Later he bursts from the flyscreen door attacking Anuschka with two white pigeons, a frenzy worthy of Hitchcock wherein the neurotic subconscious manifests itself in a Lacanian irruption, tearing and surging across her flailing body. Or maybe just the shock of disturbing some roosting and panicked birds.
Other aspects of Settlement recur, though taken to a far more considered, intricate and powerful level. The fighting, white-face, sweating, violent and aesthetic, as though the symbolic representation of the form of attack and mêlée are as important in the personal consciousness as is the decision to unrestrainedly brawl itself.
One short instant remains singular in this, Ivan, towards the end when all are exhausted and bruised, stalking with renewed zeal, clarity, emotion, sliding and bending on legs like snakes, completely certain of his strength and ability to fight. So swiftly over, yet intoxicating, brilliant and compelling and in that moment to be taken outside of being submerged in a performance and to think, surely one of the outstanding moments in dance and performance I’ve seen.
Anuschka repeats this, throwing herself, flailing and spinning wildly on one knee, having roused herself later from another mattress. Her appearance and movement is uncanny and with a quality as if she is always on the verge of being possessed that makes for startling and forceful performance.
The fighting finishes with repeated dunking of heads into the pool, arcs of water and spluttering until collapse. Later, Anthea on rollerskates, singing and wearing a feathered warbonnet gliding in circles again with the black-clad stage wraith. The abandoned and blown-out toy house moves forward, a ballerina doll is devoured by a dog, barking growling, all begin howling and snarling, a pack of savage mongrels. Harold lays his hands on each and fingers, wrist, forearm, even head and torso sliding inside pulls out something … poisonous? Souls? Something anyway to cause their bodies to jerk like a shock.

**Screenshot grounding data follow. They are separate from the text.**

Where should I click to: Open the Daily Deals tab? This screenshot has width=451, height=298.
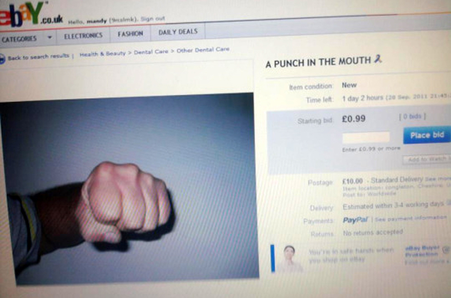click(178, 32)
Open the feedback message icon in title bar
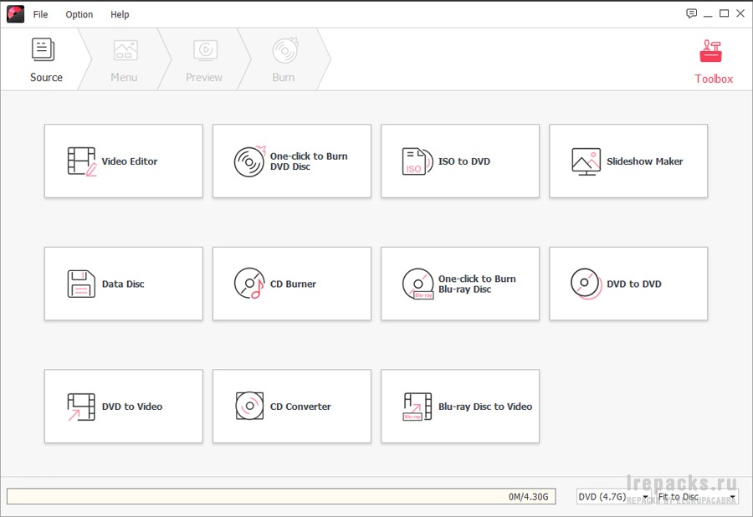 [x=691, y=13]
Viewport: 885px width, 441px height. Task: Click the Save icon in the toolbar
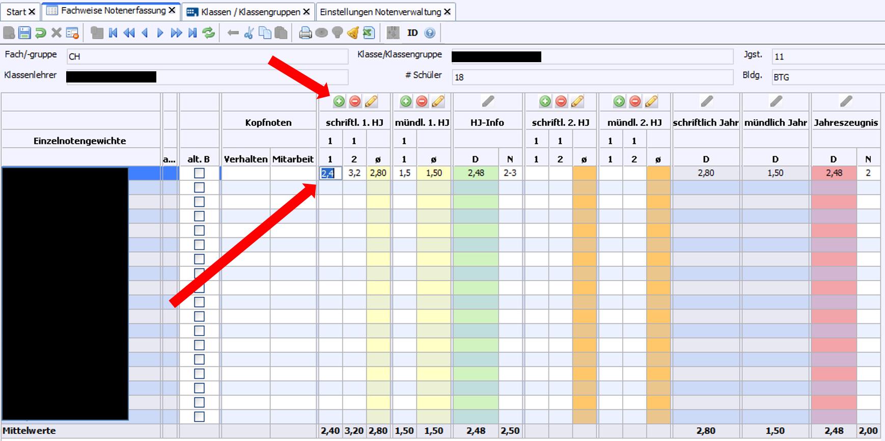tap(24, 33)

And Harold again, whipping ropes, Jim Jones and every other cult leader, earnest, sincere, depraved and dragging each of them towards him, cleaning their chakras and bellowing, “Come to your death!”
And soon it could finish, though it continues, wet clothes, always under dim unfiltered lights from high above, never quite coming to dawn, or leaving the night, always with soft shadows, and always with sound swelling and ebbing, as if ears too sensitive hear each breath and movement through long minutes of decay to silence.

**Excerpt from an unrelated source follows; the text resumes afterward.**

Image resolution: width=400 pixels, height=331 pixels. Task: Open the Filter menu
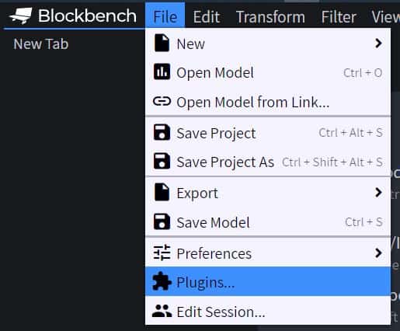pyautogui.click(x=339, y=17)
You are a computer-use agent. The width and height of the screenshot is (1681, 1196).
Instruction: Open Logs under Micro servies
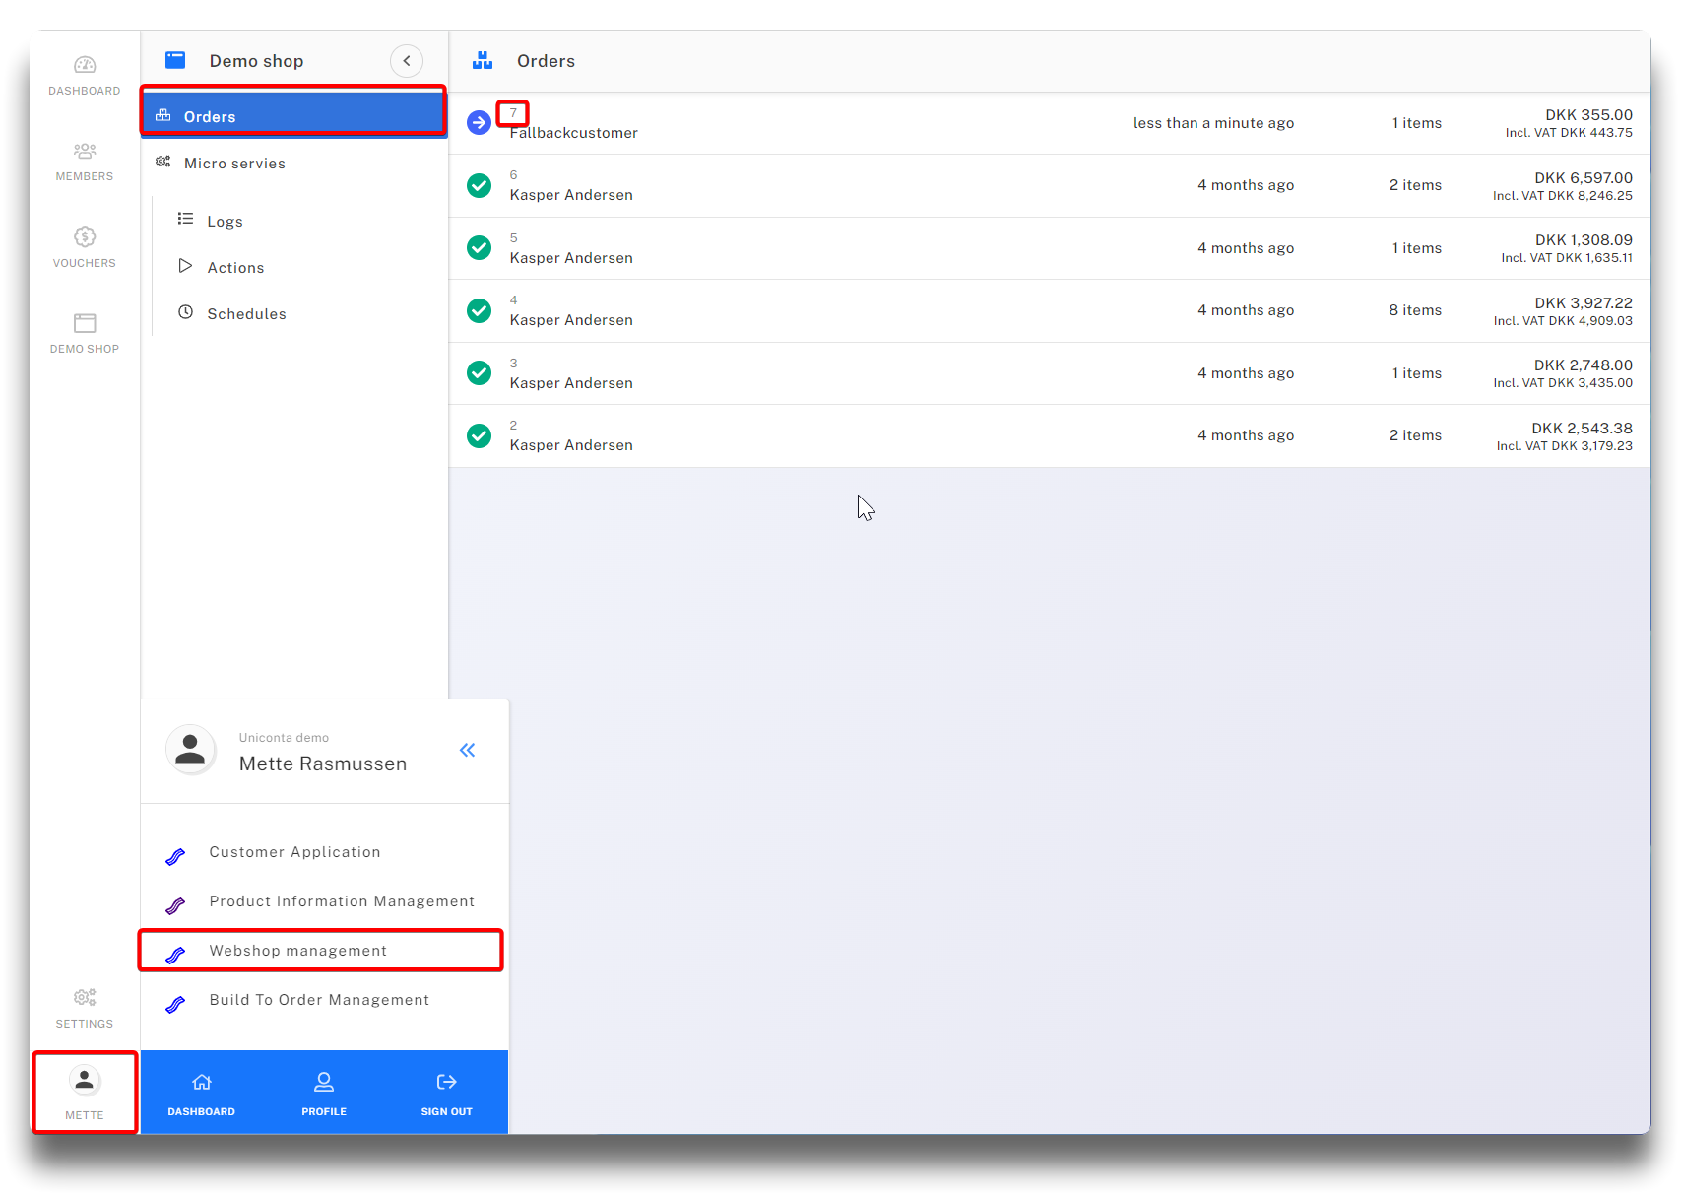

To talk of all this being seen, heard, felt, scenes and passing of time, I’m wondering what lasting effect this piece has. Certainly each performer, Ivan Fatjo, Anuschka Von Oppen, Anthea Lewis, Robert Clark and Harold Henning are individually and together a decidedly commanding group, each with their own abilities, and also sharing qualities together that make them a rare and memorable ensemble. Staging also, the set and its attention to detail, the simple and highly considered lighting, and the superb soundscape from James Brown, Eric Faes and Jason Sweeney is unequivocally one of the best I’ve heard, complimenting the performance sublimely. A performance that I thought, when it finished after nearly 90 minutes that it didn’t feel so long and could have kept going. Where to, then?
Hans is, I think, making performance that neither conforms to standard theatrical narrative progression, nor its current opposite, a decidedly antagonistic refusal to be anything other than opaque – both of which are unsatisfying in their simplicity. Something of a psychological experiment then, perhaps like Lacan and his seminars, or group analysis. It is difficult to say much beyond what happened, and pointedly, whether the session was a success, the patients recovered, or at least found some further way to go.
Not to confuse that though with the success of We Was Them, which I would certainly see again, and joins that small group of theatre I have seen that my main disappointment in is that I wasn’t part of it myself.